An ideal pooling should make features invariant to major types of transformations that appear in the nature. For example, to distinguish people from other objects, one need a representation that is invariant to various transformations of the human body. The complexity of such transformations creates the necessity of more adaptive pooling that does not rely on manual fixed configurations. One promising way to obtain such an adaptive pooling is an unsupervised learning approach.
In recent years, more adaptive spatial pooling methods have been proposed. Jia et al.  showed that it is possible to learn custom pooling regions specialized for a given classification task. The training starts with many pooling region candidates, but only a few of them are used in the final classification. This selection of pooling regions is achieved by supervised learning incorporated into the training of a classifier. Although this method learns pooling regions from data, it is still restricted to spatial shifting. Further, it is not suited for deep learning, where lower layers are trained in an unsupervised way.
Another method that improves spatial pooling is proposed by Coates and Ng , in which local features are clustered by their similarity. A similarity metric between features is defined from their energy correlations. Then, nearby features from the same cluster are pooled together to create rotation invariance. However, the invariance to spatial shifting is still achieved through the same spatial pooling, which restricts this model to convolutional models.
Beside from spatial pooling, there are methods [8, 10, 16] that create invariance by placing features on a two-dimensional topographic map. During training, nearby features are constrained to be similar to each other. Then, invariant representations are achieved by clustering features in a local neighborhood. However, those methods fix clustering manually, which restricts clusters from having adaptive sizes that depend on the nature of their features. Also, we cannot guarantee that the optimal feature clustering can be mapped into two-dimensional space. For example, edge detectors have at least four dimensions of variation, so an ideal clustering can be achieved by placing edge detectors in a four-dimensional space and grouping nearby features. It will be difficult to approximate such a clustering with a two-dimensional map. Moreover, those methods cannot be used with features already learned by another model.

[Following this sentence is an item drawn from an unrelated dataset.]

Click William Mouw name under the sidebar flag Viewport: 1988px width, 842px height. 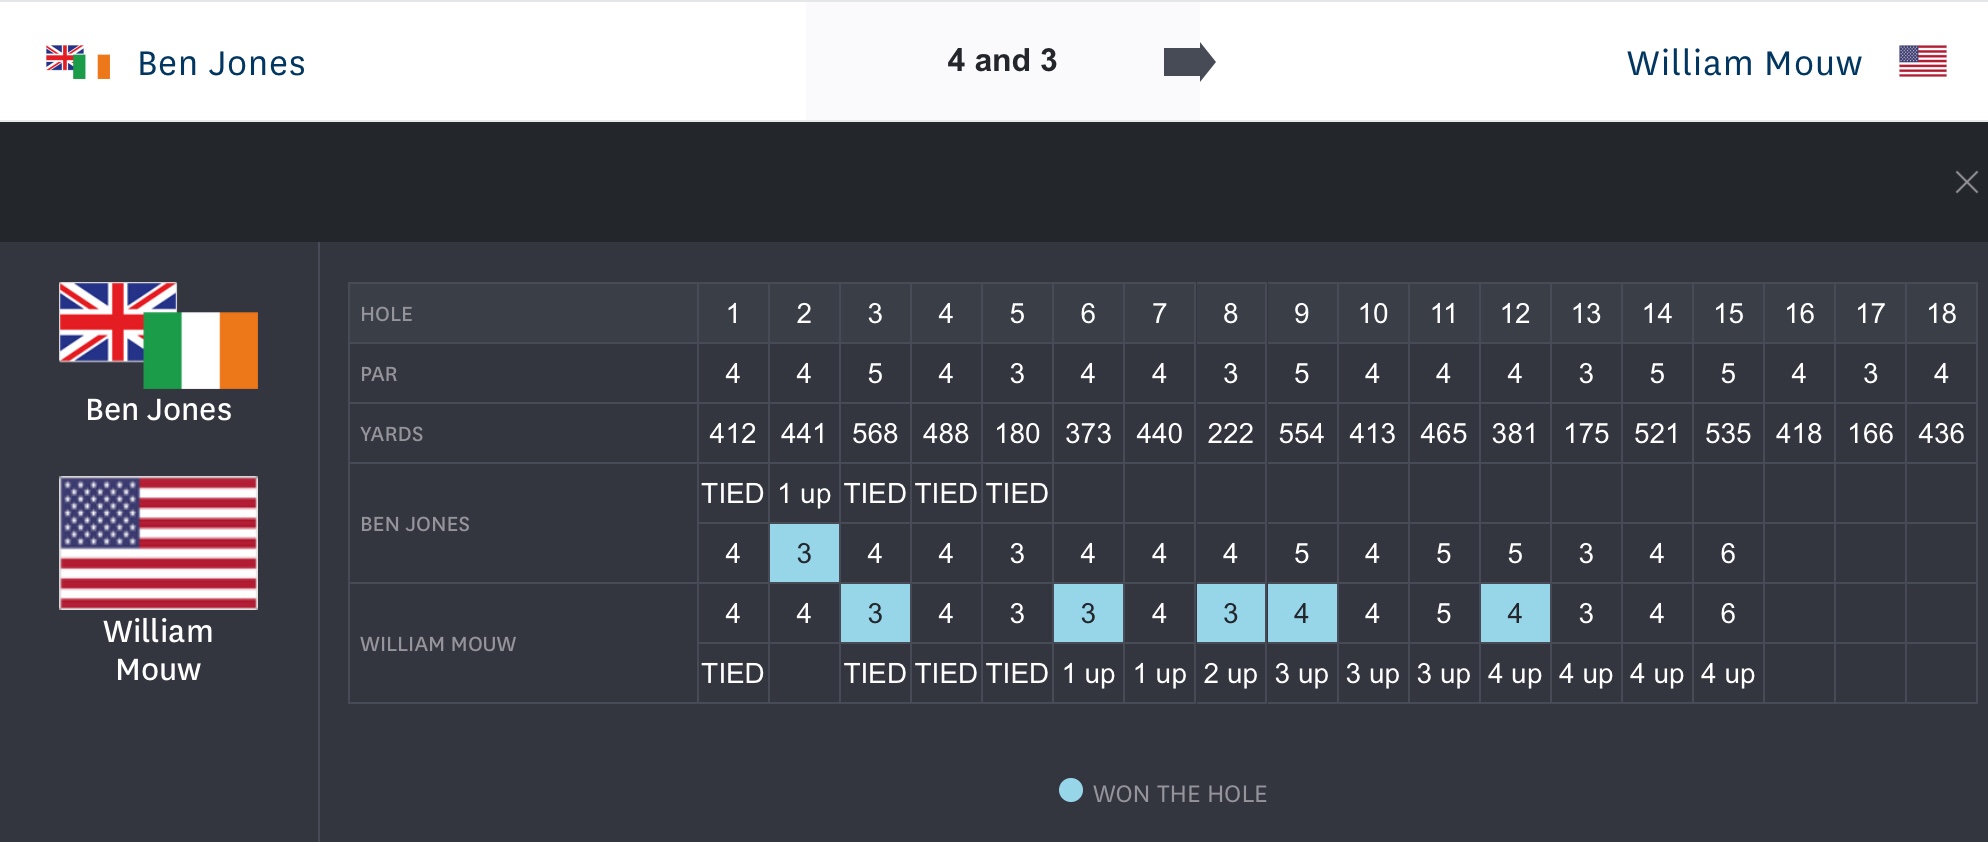(x=158, y=650)
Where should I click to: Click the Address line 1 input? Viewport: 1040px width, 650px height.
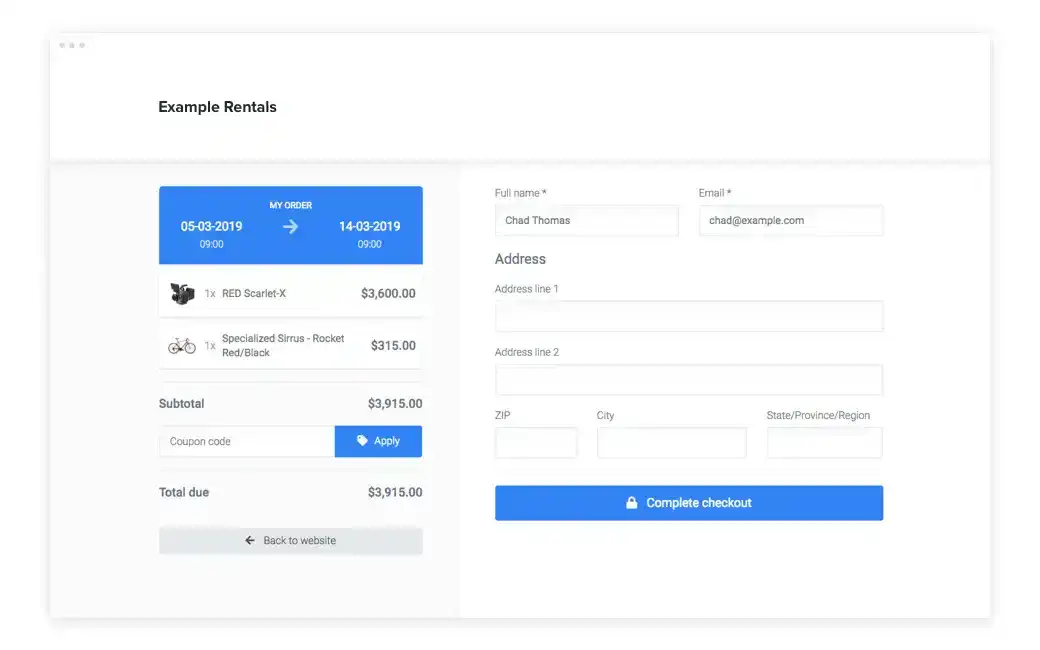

Slowness has been used in many methods as a criterion for invariant features [1, 15, 2, 6]. The intuition is that if a feature is invariant to various transformations, then its activation should change slowly when presented with an image sequence containing those transformations. Mobahi et al.  incorporated unsupervised slowness learning with supervised back-propagation learning, which improved the classification rate. However, our focus is a simple unsupervised method that can make features invariant without changing them, so it can easily replace and improve spatial pooling in any application.
In this paper, we propose auto-pooling, a novel pooling method that learns soft clustering of features from image sequences in an unsupervised way. Our method improves the invariance of features using temporal coherence of image sequences. Two consecutive frames are likely to contain the same object, so auto-pooling minimizes the distance between their pooled representations. At the same time, the information loss due to pooling is also minimized. This is done by minimizing the reconstruction error in the same way as auto-encoders [17, 18]. Through experiments, we show that our method can pool similar features and increase accuracy of an image classification task.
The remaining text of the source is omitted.